1.1 Problems of data source legality
Artificial intelligence technologies face many legal issues throughout the development process, the most prominent of which is the legality of data sources. This is because a good dataset must satisfy four basic criteria: the dataset must be large enough to cover multiple iterations of the problem, the data must be clearly labeled and annotated, the data must be representative and unbiased, and the data must comply with privacy regulations. Legitimacy of data sources is the cornerstone of training data compliance, and most of the model capability comes from pre-training, which is closely related to large amounts of high-quality data. Therefore, Article 7 of China's Interim Measures for the Administration of Generative Artificial Intelligence Services explicitly requires that “generative AI service providers shall, in accordance with the law, carry out pre-training, optimization training, optimization training and other training data processing activities, and use data and base models with legal sources.”

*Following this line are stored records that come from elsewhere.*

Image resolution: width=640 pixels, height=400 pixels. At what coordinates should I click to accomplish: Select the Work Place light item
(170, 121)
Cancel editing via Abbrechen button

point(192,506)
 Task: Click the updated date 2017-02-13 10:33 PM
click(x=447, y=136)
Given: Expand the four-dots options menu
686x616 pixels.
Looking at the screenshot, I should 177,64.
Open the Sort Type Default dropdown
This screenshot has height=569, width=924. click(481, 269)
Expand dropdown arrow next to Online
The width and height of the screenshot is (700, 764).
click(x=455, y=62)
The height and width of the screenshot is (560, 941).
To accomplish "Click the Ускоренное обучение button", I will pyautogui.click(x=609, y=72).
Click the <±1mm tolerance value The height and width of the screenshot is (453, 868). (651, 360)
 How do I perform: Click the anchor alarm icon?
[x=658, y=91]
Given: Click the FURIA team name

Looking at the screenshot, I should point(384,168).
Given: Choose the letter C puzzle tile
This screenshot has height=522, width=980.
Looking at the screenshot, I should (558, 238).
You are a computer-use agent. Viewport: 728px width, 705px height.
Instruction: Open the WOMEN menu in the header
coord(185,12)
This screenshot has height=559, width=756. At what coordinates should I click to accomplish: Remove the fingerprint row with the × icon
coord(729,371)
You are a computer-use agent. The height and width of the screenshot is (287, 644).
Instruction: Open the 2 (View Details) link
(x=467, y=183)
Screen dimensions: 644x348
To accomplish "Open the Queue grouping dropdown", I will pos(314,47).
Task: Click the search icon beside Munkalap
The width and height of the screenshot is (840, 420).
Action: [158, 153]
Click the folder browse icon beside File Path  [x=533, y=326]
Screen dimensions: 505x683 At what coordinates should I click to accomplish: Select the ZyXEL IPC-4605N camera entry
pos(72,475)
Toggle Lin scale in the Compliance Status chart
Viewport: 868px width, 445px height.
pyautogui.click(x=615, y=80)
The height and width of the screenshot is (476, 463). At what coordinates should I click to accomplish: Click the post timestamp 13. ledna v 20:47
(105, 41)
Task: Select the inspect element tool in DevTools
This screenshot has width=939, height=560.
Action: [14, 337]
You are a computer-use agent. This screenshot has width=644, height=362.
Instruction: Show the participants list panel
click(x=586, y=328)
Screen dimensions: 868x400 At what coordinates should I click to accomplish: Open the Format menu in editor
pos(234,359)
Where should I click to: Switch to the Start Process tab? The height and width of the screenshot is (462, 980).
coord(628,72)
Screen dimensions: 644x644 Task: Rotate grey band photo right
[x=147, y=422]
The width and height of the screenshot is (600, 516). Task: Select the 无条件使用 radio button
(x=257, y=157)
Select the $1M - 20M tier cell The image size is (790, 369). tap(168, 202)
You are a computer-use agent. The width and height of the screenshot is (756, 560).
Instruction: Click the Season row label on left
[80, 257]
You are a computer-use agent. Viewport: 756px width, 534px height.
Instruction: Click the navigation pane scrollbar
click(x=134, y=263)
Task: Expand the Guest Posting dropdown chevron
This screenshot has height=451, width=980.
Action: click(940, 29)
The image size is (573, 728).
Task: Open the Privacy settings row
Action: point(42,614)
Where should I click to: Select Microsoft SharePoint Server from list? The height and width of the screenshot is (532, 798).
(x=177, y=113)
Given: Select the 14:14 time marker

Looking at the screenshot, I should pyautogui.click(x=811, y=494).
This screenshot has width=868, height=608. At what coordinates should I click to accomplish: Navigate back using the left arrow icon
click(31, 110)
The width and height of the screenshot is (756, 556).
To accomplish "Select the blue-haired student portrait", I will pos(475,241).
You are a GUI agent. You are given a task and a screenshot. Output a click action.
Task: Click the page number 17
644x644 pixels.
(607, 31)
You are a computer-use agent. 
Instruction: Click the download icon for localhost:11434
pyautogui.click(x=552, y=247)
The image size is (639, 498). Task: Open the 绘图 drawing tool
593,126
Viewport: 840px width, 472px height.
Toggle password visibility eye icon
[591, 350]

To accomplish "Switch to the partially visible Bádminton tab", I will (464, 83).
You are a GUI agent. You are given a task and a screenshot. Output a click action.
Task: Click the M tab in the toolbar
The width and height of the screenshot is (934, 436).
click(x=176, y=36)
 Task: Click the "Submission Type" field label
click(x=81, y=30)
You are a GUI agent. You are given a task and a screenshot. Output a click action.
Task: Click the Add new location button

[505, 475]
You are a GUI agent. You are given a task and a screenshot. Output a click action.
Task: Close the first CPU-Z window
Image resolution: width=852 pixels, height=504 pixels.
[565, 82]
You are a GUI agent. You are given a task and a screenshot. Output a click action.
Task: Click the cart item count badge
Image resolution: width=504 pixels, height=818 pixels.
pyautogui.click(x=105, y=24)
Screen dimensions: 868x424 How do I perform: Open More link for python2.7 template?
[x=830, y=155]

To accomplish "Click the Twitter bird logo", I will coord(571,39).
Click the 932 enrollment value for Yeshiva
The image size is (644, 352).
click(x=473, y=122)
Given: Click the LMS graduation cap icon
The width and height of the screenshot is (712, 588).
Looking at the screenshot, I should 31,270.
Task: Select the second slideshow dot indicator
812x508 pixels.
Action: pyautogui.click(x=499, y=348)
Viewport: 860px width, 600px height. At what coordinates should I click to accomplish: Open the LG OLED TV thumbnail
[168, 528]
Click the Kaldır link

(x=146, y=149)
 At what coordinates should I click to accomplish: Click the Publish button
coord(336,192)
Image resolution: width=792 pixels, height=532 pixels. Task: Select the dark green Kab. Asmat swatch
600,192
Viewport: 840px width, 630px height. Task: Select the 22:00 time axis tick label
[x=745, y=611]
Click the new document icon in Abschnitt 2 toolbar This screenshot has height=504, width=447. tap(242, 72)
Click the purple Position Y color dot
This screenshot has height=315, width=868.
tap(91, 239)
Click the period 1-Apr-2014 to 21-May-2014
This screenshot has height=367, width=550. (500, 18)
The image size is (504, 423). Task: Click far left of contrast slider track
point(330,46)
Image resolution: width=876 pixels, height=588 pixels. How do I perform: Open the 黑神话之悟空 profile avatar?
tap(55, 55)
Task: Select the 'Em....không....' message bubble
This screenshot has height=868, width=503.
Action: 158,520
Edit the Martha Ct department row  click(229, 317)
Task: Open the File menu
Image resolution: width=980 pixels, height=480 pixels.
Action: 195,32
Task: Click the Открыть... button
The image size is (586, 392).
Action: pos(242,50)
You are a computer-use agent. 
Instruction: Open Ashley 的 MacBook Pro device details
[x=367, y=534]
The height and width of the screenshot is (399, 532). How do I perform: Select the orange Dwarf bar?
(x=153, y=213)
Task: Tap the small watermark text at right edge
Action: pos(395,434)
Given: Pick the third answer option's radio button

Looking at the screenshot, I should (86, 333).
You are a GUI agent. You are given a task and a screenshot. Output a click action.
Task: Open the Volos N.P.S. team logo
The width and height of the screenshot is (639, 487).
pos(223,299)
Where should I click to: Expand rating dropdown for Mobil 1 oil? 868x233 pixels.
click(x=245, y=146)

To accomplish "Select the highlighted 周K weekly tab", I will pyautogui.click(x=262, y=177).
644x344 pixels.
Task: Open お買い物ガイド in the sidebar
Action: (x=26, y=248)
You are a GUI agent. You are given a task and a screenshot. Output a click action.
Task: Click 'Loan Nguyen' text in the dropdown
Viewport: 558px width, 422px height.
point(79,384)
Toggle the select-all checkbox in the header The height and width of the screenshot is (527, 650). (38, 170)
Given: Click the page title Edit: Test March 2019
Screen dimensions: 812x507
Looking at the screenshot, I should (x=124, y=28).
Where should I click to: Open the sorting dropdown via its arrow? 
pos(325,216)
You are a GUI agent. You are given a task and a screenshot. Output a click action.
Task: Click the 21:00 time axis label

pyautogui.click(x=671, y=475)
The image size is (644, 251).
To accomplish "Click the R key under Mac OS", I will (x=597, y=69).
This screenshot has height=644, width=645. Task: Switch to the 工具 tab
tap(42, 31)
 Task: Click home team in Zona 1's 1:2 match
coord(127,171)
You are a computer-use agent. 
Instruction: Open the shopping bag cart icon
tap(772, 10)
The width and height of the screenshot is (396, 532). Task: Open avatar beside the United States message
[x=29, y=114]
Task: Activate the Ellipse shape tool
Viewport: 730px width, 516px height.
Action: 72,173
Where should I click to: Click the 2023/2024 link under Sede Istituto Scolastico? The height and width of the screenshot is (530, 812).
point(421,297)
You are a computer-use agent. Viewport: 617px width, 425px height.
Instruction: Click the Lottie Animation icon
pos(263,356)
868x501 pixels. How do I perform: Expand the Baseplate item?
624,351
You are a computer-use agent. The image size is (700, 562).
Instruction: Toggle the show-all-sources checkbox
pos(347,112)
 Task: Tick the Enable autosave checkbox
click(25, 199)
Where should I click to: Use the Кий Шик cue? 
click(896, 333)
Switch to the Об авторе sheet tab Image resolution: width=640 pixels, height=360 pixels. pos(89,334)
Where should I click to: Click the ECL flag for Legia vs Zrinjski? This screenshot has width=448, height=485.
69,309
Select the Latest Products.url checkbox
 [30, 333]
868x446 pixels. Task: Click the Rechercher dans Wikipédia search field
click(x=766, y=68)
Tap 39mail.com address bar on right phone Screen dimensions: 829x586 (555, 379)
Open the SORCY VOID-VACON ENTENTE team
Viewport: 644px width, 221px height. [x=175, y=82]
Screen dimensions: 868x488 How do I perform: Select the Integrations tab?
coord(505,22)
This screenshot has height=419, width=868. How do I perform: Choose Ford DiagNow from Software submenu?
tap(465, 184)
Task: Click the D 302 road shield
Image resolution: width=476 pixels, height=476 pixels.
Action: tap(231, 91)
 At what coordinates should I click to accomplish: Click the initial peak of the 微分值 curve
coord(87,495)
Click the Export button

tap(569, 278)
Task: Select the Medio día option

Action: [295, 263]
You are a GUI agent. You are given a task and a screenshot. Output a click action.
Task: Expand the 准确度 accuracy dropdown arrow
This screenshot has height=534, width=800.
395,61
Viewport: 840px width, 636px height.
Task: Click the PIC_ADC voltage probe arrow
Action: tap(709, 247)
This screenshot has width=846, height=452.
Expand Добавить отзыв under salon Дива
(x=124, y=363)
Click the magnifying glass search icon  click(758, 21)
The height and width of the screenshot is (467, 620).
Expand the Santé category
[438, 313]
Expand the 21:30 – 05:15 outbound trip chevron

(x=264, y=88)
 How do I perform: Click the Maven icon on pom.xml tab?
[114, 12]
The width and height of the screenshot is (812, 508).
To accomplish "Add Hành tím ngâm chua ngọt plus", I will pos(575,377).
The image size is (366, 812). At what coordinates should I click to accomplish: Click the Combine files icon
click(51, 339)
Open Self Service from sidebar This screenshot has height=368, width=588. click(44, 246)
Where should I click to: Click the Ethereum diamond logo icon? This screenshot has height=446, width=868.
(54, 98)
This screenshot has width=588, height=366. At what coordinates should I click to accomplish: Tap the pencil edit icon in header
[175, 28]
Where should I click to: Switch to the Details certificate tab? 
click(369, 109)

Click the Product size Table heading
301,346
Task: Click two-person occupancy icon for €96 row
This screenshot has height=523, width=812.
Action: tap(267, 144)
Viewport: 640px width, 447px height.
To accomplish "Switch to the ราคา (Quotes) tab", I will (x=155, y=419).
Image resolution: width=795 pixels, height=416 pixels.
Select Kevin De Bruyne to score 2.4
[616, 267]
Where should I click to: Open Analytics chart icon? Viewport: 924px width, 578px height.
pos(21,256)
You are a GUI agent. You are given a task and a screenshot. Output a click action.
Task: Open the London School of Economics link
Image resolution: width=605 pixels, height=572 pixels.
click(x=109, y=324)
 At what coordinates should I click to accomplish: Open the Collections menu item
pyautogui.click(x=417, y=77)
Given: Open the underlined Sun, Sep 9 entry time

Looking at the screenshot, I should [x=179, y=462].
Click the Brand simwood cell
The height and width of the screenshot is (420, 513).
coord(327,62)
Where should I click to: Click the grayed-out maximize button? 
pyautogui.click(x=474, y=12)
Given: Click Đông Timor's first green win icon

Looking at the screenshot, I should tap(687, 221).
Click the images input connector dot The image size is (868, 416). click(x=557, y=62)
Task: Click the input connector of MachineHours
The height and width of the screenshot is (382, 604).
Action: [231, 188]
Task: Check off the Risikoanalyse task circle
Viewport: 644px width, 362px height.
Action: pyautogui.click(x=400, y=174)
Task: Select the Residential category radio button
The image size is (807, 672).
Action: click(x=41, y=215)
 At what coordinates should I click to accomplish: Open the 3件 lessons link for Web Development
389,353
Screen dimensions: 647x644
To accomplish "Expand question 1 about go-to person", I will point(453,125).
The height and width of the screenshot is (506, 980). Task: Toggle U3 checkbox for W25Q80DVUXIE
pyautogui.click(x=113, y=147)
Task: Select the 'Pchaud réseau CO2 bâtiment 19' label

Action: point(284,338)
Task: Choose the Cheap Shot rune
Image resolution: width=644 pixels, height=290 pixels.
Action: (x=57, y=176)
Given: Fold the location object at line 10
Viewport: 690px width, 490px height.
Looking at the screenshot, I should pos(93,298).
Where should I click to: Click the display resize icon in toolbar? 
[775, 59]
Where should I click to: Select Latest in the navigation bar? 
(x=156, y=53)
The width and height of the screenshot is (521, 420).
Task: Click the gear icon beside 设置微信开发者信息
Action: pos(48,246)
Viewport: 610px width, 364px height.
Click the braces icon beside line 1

From the perspective of industry practice, the data sources of generative AI mainly include own data, open source datasets, outsourced data, automated data collection and synthetic data. For example, processing personal information without authorized consent or beyond the scope of authorization, datasets acquired by illegal means, violating the license agreement for the use of open source datasets, taking more intrusive measures or increasing the burden on the server of the crawled party to illegally acquire computer information system data, illegal means of data collection such as violating the Robots agreement or destroying anti-climbing measures, and automated collection of data that contains copyright-protected content, among other data sources. All of these may lead to problems with the legality of the data source.
1.2 Data quality management issues
Training data quality requirements reflect the rationality of legal norms to intervene in technical activities, data quality and discrimination and bias are “two sides of the same coin”, if the training data lacks diversity, it is easy to lead to data discrimination and bias. In addition, if the accuracy of the training data is low, it is difficult to guarantee the quality of model training. For example, if the dataset contains inaccurate and unreliable information such as illegal and undesirable information related to pornography, politics and gambling, sensitive personal information, false propaganda, exaggerated propaganda, and absolute terms, the data quality cannot be guaranteed, which will easily lead to bias in model training. It should be said that data quality risks are the core issues of machine learning, they have a direct impact on supervised learning techniques, the objectivity, timeliness, and representativeness of the data play an important role in model prediction, and objectively incorrect training data can lead to incorrect model predictions. Companies relying on incorrect data may be required to compensate those harmed by the use of the data, even triggering punitive damages. At the same time, data quality is not limited to objective correctness, but must also include the timeliness and representativeness of the data. Therefore, it is often necessary to establish legally actionable quality standards for training data. With this in mind, the French Data Protection Supervisory Authority (CNIL) requires data controllers to assess whether the accuracy of the data has been verified, from the raw data to a quality training data set? If annotation methods were used, were they checked? Does the data used represent data observed in a real-world environment? Which methods were used to ensure this representativeness? Has a formal study of this representativeness been conducted? In the case of AI systems that use continuous learning, which mechanisms should be implemented to ensure the quality of the data used on an ongoing basis? Do regular mechanisms exist to assess the risks associated with loss of data quality or changes in data distribution?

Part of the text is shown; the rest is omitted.